We were so terrible that we were to be held with no leave and no privileges. They took us on parade the next day and we performed so well we were forgiven.
From there, after four weeks, we were sent to Sherbrooke, Quebec for I.T.S. (Initial Training School). We all did well on the course and were lined up at attention and the adjutant – an Englishman with a big moustache – said, “You all done well, but we have plenty of recruits now for pilots. Take one step forward to be a navigator.”
I said to the fellow next to me, “I guess we volunteered, shall we oblige?”
We did one step and it changed my life. I might have ended up being one of the thousands of pilots and navigators who never came home.
They had no school open for navigators so we got 6 weeks leave.
Then I was posted to No. 2 OTS [Officer Training School] at Portage la Prairie, Manitoba. We did some flying, but when it came to book work and learning to navigate, I hadn’t taken trigonometry. (I looked it up in the dictionary. It’s about triangles and all that to find your way home from a bombing raid.)
I was washed out – not fit as air crew – so I was sent to Trenton, Ontario to wait for a posting to remuster [get reassigned] to a trade.
In 1938-39 I’d been to my mother’s sister’s home in Kindersley, Saskatchewan to go to a commercial school where we took typing, shorthand and administration. So when I was up to remuster, I took clerk administration – no more air crew.
I was posted with a bunch of army and airmen overseas. We went on the Ile de France – a huge French ship, administered by the British government.
The nasty part was that the meat was horse meat. It wasn’t good, but it filled you up. I just stayed in my bunk in case I got seasick. Seven days and we were in dock at Greenock, Scotland, then on to a train for Gloucester, England, a sea port. It had been a resort area with lots of hotels, made up for servicemen with lots of beds.
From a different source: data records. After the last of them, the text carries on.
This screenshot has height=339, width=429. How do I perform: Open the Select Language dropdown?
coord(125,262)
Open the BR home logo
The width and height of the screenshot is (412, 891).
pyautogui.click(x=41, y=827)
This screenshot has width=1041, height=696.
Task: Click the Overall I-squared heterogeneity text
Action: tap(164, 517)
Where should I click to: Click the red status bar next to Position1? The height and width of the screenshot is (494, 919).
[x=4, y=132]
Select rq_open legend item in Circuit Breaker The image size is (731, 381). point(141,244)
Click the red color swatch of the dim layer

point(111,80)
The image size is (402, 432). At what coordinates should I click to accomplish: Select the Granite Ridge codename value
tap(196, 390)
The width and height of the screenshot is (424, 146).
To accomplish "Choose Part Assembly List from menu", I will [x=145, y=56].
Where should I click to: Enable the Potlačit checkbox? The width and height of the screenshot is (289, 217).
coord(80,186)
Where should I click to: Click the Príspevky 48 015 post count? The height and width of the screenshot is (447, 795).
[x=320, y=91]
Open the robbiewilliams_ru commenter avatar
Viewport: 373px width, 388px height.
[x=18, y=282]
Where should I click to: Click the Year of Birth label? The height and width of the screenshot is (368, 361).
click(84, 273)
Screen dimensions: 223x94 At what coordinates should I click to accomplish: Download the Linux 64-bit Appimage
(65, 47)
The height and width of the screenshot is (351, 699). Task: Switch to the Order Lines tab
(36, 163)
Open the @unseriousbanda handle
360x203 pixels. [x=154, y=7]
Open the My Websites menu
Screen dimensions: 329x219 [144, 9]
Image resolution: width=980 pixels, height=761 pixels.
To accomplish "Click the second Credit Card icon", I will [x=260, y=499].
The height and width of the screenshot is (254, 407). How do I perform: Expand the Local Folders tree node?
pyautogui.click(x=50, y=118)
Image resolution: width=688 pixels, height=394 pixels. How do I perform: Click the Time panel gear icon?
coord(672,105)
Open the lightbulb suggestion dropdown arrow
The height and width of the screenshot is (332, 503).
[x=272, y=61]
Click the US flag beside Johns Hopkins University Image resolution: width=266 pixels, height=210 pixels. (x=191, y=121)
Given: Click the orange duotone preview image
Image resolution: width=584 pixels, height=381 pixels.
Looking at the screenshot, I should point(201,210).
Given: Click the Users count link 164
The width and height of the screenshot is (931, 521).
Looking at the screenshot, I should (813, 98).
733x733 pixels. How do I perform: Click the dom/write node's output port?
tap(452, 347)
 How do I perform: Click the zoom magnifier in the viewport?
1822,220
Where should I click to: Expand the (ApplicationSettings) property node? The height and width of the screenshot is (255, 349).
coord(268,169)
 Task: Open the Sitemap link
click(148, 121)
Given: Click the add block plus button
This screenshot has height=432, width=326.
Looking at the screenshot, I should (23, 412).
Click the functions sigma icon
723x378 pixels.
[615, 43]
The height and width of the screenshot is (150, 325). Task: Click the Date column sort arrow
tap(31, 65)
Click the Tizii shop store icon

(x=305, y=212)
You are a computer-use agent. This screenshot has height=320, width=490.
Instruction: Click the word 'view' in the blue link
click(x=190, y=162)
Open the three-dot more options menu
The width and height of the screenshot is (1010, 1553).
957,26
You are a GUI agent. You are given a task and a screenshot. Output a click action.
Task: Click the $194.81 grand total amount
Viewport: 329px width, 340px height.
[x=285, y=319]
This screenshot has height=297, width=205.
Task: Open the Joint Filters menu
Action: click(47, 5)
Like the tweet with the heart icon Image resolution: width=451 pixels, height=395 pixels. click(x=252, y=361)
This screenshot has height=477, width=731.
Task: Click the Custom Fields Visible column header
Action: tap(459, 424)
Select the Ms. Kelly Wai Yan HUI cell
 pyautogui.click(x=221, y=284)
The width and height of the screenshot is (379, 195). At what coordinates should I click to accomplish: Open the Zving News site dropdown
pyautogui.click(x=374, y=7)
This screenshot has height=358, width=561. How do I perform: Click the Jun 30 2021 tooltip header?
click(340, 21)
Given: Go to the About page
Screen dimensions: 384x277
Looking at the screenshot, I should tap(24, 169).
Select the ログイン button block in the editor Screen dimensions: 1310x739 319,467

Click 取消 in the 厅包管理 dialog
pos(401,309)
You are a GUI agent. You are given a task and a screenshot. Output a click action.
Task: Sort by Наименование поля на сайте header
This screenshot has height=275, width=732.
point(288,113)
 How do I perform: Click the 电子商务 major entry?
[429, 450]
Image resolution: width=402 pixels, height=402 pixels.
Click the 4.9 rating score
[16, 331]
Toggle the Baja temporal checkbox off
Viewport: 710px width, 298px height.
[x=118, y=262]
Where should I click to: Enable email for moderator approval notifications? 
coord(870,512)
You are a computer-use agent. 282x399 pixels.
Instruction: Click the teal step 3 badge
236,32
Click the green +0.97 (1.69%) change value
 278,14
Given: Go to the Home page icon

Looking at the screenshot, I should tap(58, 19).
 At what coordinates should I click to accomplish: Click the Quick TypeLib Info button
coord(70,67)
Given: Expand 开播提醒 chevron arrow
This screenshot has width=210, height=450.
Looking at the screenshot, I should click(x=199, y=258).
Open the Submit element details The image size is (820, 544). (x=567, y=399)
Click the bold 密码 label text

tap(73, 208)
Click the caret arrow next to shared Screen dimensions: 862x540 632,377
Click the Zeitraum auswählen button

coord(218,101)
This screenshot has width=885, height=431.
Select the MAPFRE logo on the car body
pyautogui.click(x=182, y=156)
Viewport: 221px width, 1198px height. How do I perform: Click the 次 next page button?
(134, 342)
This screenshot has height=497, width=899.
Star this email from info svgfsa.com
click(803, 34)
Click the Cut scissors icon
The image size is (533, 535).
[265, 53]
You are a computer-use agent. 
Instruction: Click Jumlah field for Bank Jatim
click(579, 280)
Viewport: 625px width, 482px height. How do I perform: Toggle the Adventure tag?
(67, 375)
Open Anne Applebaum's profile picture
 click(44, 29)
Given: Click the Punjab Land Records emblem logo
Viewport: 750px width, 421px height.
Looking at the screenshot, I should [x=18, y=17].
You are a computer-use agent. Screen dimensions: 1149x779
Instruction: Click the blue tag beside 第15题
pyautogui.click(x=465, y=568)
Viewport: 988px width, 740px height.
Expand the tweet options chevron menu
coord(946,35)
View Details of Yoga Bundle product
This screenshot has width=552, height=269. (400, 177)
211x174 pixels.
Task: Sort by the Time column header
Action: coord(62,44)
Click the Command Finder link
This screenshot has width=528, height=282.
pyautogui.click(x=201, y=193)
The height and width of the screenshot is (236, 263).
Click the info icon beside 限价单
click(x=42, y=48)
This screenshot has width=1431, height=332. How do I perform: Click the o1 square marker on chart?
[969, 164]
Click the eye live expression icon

Clare always had a ready smile. |
Clare seemed to lean to his right in his photos. |
We were held there until a posting came in and I was sent to 408 Squadron near York in Yorkshire, where all the squadrons were for #6 group.
We were all issued bikes and we used to bike to a place near York where they had dances. We’d travelled in the dark – no lights for bombers to see. When I was back to York after the war, I saw that the trip was about 12 miles.
From 408 I was posted to 432 Squadron, still in Yorkshire. That’s where all the bomber squadrons were.
Murray and Clare were both posted to #6 Group bomber command squadrons in Yorkshire (Dad to 426, Clare to 408, 432, and 415). |
From there I was posted to 415 Squadron, which was booking in a new bunch of pilots and crew that had been flying coastal patrol with flying boats (sea planes). I was booking them in and met a young man from near home. He went out on the first raid and never came back.
Our squadron took part in the 1000 bomber raid [on Cologne, 30/31 May 1942] and a lot of them mustered (gathered) over our station. Can you imagine thousands of bombers gathering to take part in the raid? We lost 60 planes that night, with seven crew members in each plane.
Lancasters were new, and only 73 of them were part of the 1000-bomber raid in 1942. 755 bombers were twin-engine types, including Hampdens, Wellingtons, and Manchesters.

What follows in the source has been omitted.